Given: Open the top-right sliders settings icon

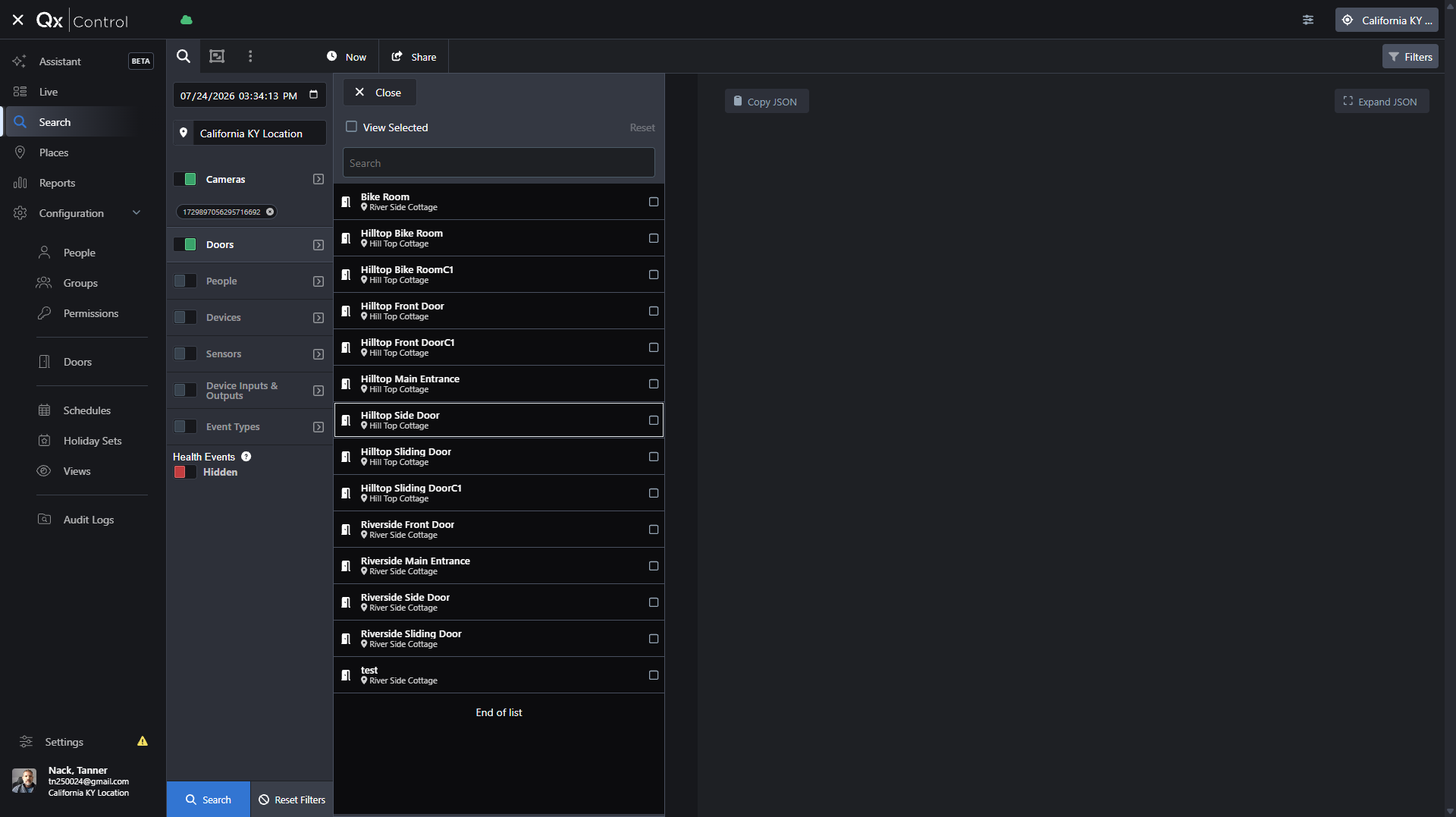Looking at the screenshot, I should [x=1308, y=20].
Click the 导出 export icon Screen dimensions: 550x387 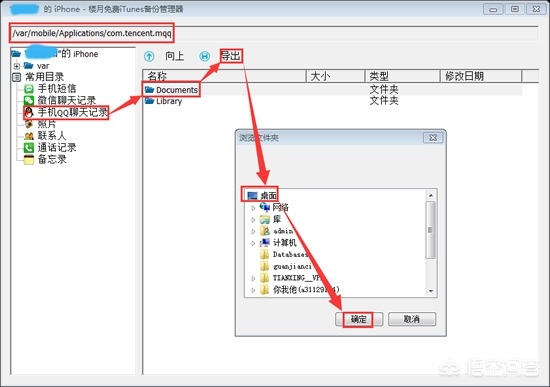point(204,56)
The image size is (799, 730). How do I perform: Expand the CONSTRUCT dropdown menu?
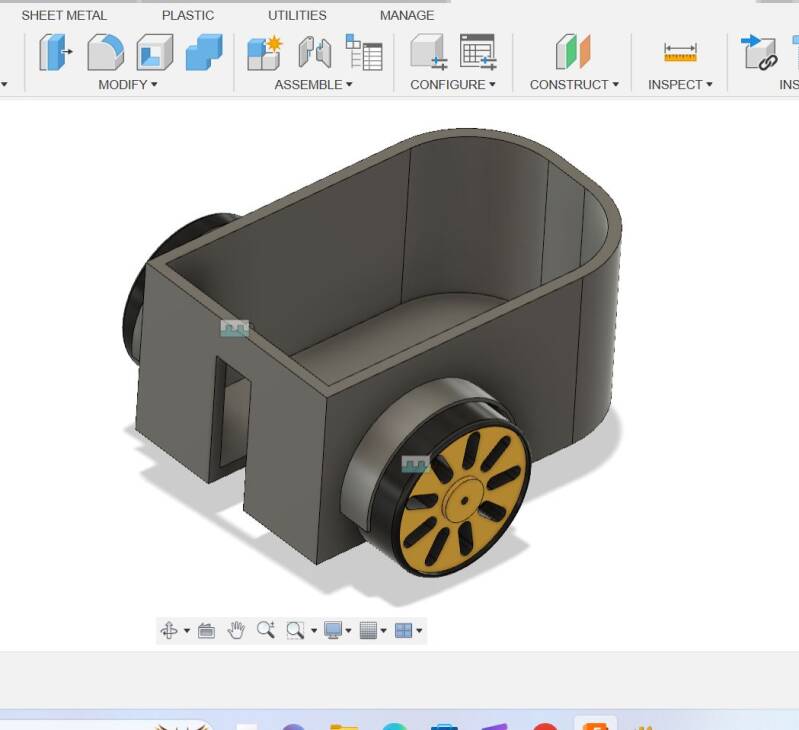point(574,85)
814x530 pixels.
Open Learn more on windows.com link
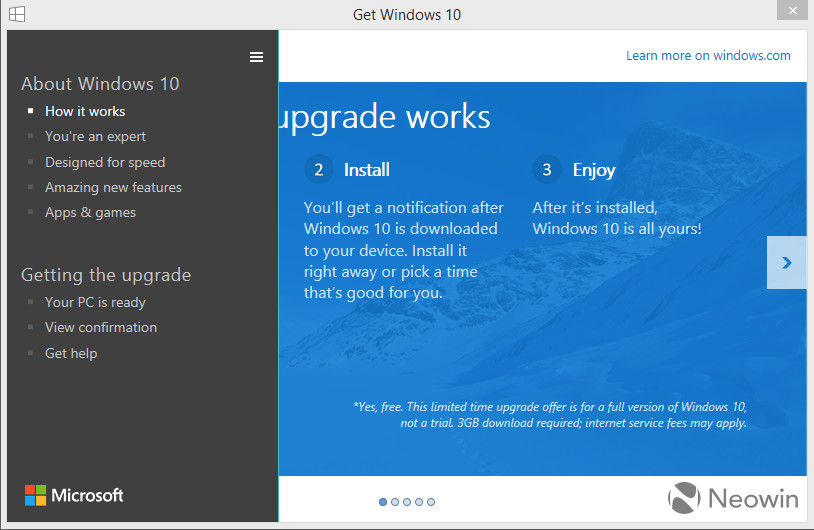[708, 56]
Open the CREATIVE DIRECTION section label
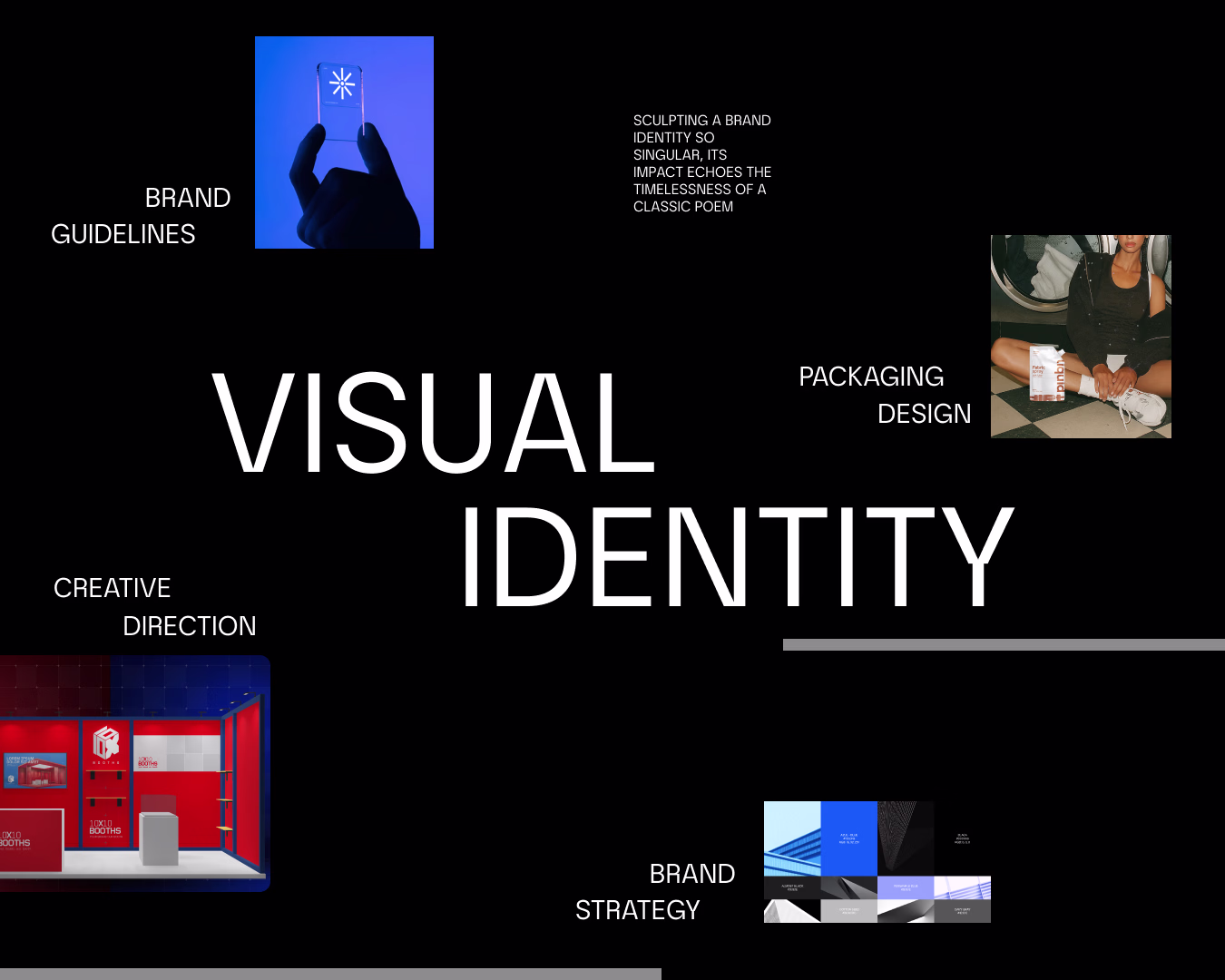1225x980 pixels. click(x=154, y=606)
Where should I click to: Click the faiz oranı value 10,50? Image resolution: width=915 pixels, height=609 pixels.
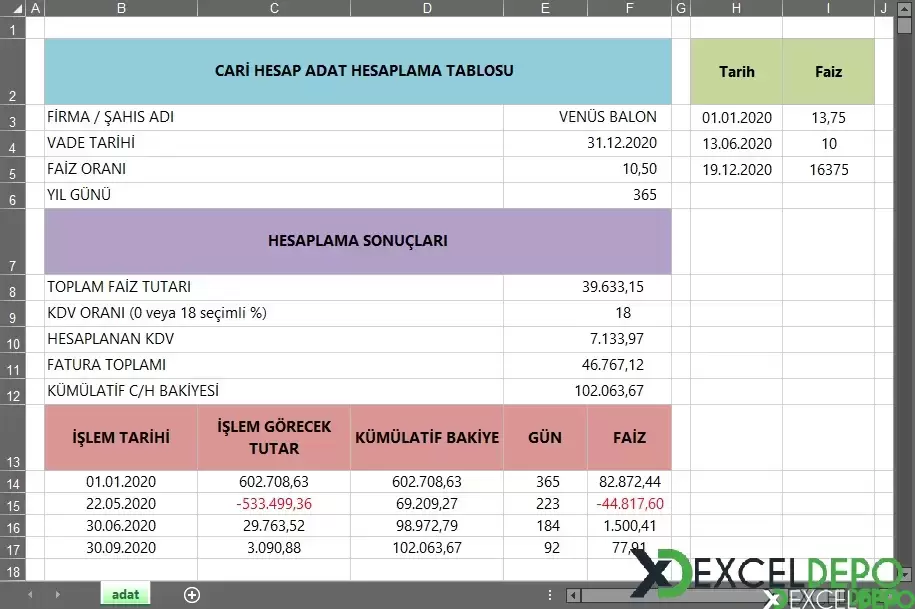pos(587,169)
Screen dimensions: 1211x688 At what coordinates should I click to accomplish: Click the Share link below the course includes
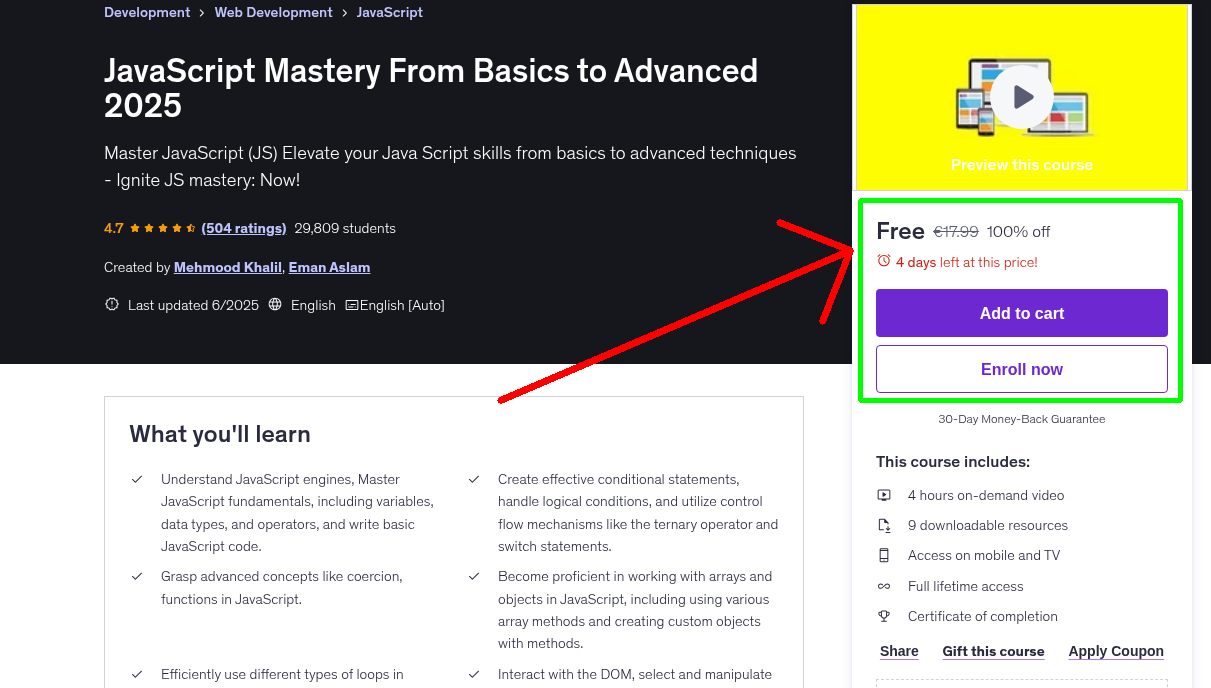pyautogui.click(x=898, y=651)
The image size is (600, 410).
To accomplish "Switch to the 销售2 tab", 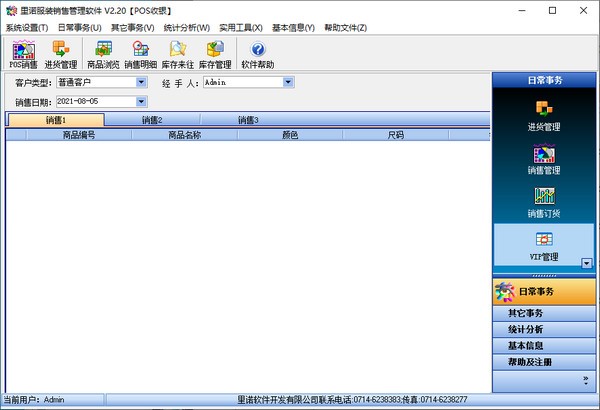I will [x=152, y=120].
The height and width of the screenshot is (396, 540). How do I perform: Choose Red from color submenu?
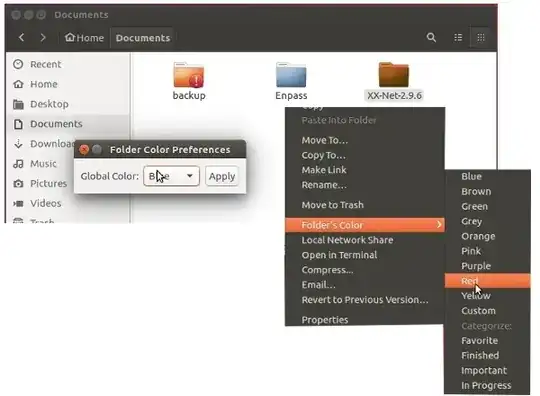click(x=487, y=281)
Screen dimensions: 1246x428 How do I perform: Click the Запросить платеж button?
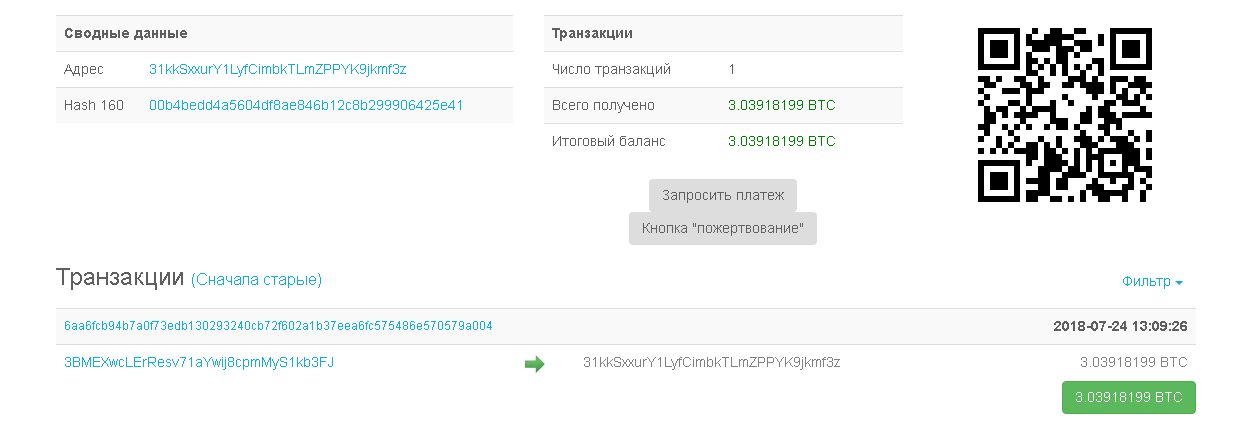(722, 195)
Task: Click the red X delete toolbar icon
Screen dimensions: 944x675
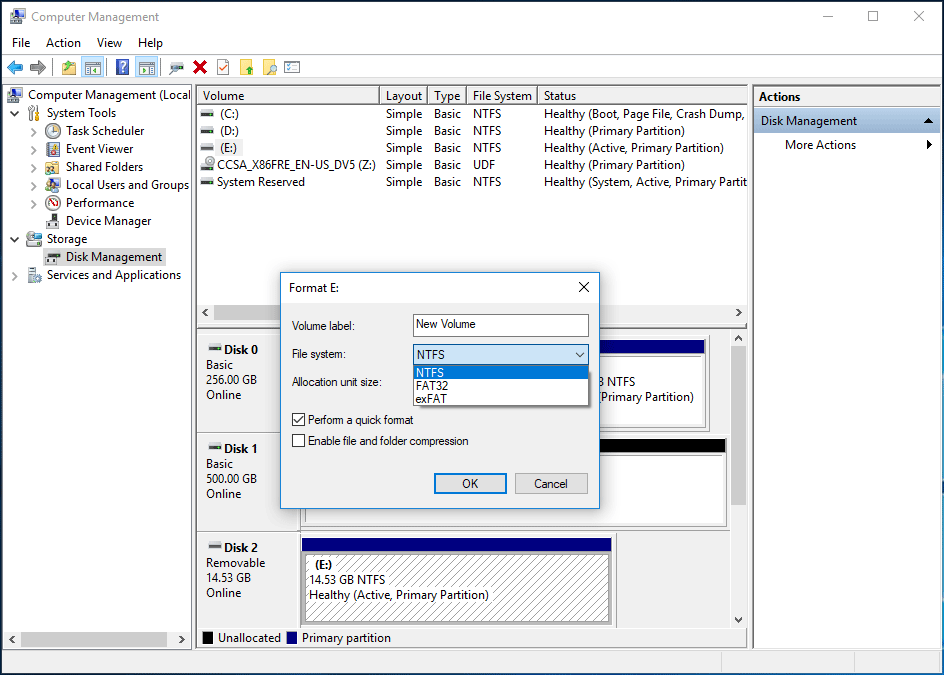Action: pos(199,67)
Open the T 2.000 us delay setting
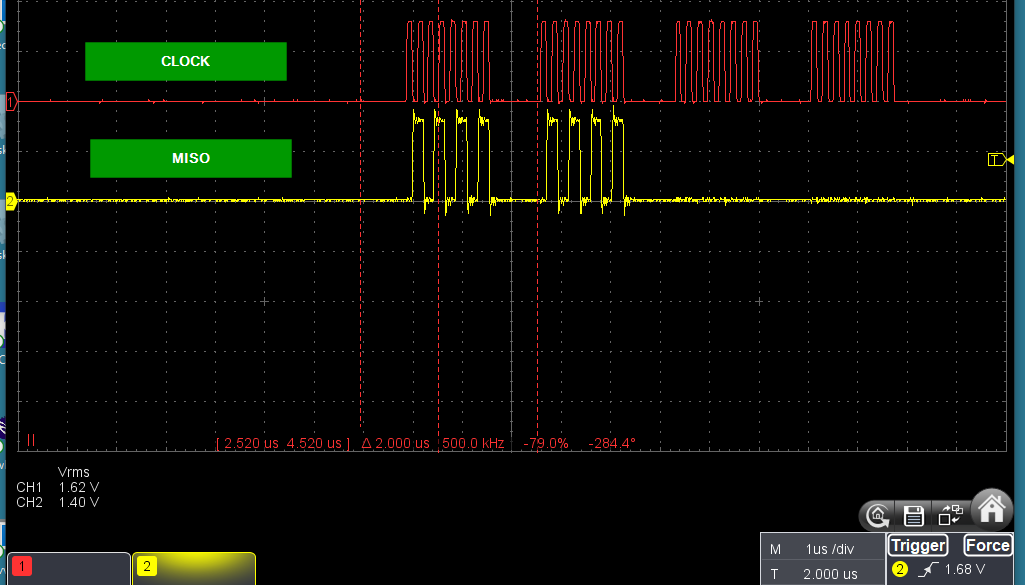The image size is (1025, 585). tap(820, 574)
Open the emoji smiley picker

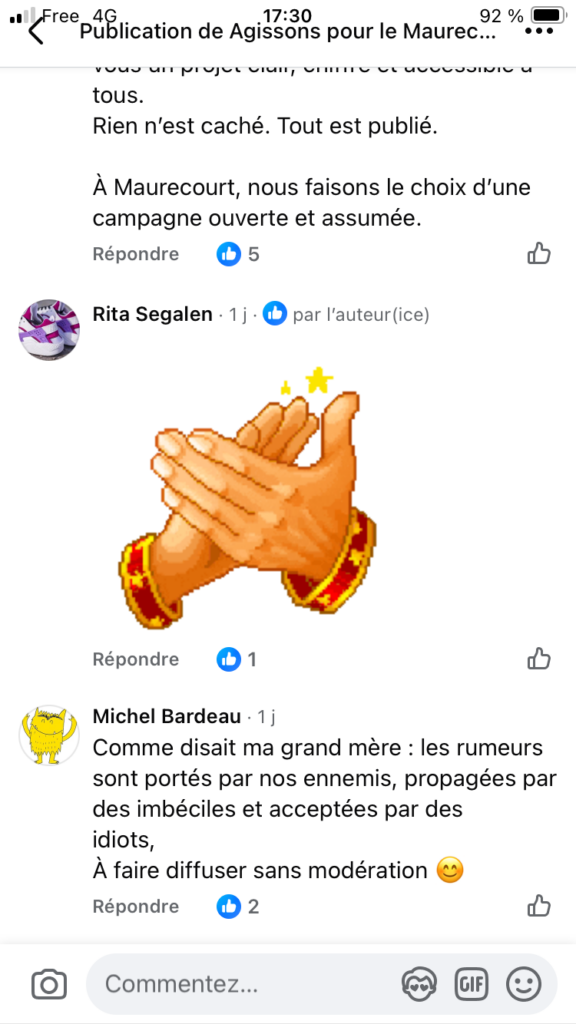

§ Exercise details: What do the entries above read from the line containing "The image size is (799, 730)." through the line containing "The image size is (600, 410)."? Output those lines exactly, both ends included, with the pictures left out.

§ Task result:
The image size is (799, 730). How do I perform: Expand the CONSTRUCT dropdown menu?
point(574,85)
814x530 pixels.
Open Learn more on windows.com link
[708, 56]
Open the CREATIVE DIRECTION section label
1225x980 pixels. click(x=154, y=606)
Where should I click to: Click the faiz oranı value 10,50? Image resolution: width=915 pixels, height=609 pixels.
pos(587,169)
Screen dimensions: 1211x688 At what coordinates should I click to accomplish: Click the Share link below the course includes
pyautogui.click(x=898, y=651)
The image size is (600, 410).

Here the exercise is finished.